Out of the 545 Senate bills and 638 House bills that were introduced, we are left with a small group of bills that have survived the many cutoffs they’ve faced.
1 Mar 2024

We have finally made our way to the last week of a fast and furious legislative session. Out of the 545 Senate bills and 638 House bills that were introduced, we are left with a small group of bills that have survived the many cutoffs they’ve faced. Of those bills, and at the time of writing this, 2SHB 5780 is still making its way through the legislative process. It is sitting in Rules, waiting for a debate and vote before it is sent to the Governor for his signature.

We are also at the point of session at which we have seen both the House and Senate budgets and are waiting for budget writers to emerge from their conference hidey-hole and present the final version of their budgets.

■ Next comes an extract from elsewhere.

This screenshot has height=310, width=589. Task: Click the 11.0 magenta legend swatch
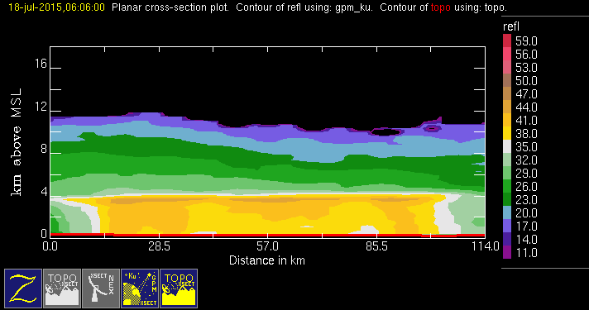[x=507, y=252]
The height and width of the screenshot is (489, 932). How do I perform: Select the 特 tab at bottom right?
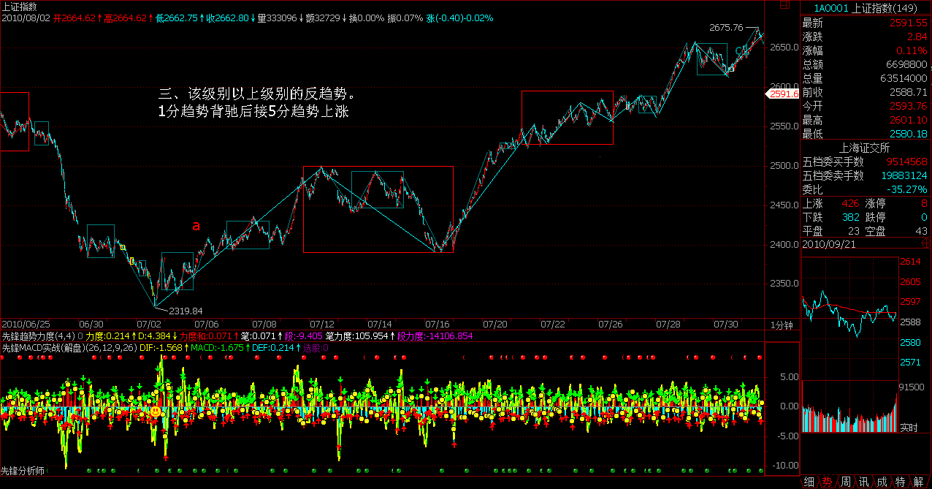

As it stands now, there are a few public safety budget issues that stand out. In both the House and Senate budgets, we appreciate the inclusion of the:

  1. Blake proviso that allows the Administrative Office of the Courts, if requested by a county, to use available Blake funds to administer the vacate process, or a portion of the vacate process, on behalf of a county; and
  2. Expenditure authority for state and federal funding for Medicaid and CHIP juvenile enrollees for 90 days pre-release from confinement.

There were also a few differences in what was included in the House and Senate budgets. Additional funding was provided for additional Corrections Officer Academy (COA) classes in both budgets. While both budgets included one additional class for FY 2024, the Senate only included 2 additional classes for FY 2025, whereas the House included funding for an additional nine COA classes for FY 2025, which would essentially eliminate the backlog the Criminal Justice Training Commission faces. We fully support the House proviso on this issue.

The House proposed a $35 million reduction for Employment and Day programs by clawing back the so-called underspend dedicated to these programs created for individuals with developmental disabilities. We would prefer that the provider rate be increased to the suggested maximum rate, as recommended in the legislatively mandated 2022 DSHS/DDA Employment and Day Program Rate Study (Study), so these funds can be fully expended.

There are other minor differences between the budgets. One is the inclusion of a study to examine jail rates to recover local government costs of housing individuals under the Department of Corrections jurisdiction (House). Another is the immediate funding of a jail medical bed rate adjustment upward (Senate). These are both positive and would be even better if they were both included in the final budget. Finally, the Senate included a necessary modification to dates in last year’s Jail Study and Modernization Task Force Proviso that the Houe did not include. We hope that the final budget will reflect the Senate version.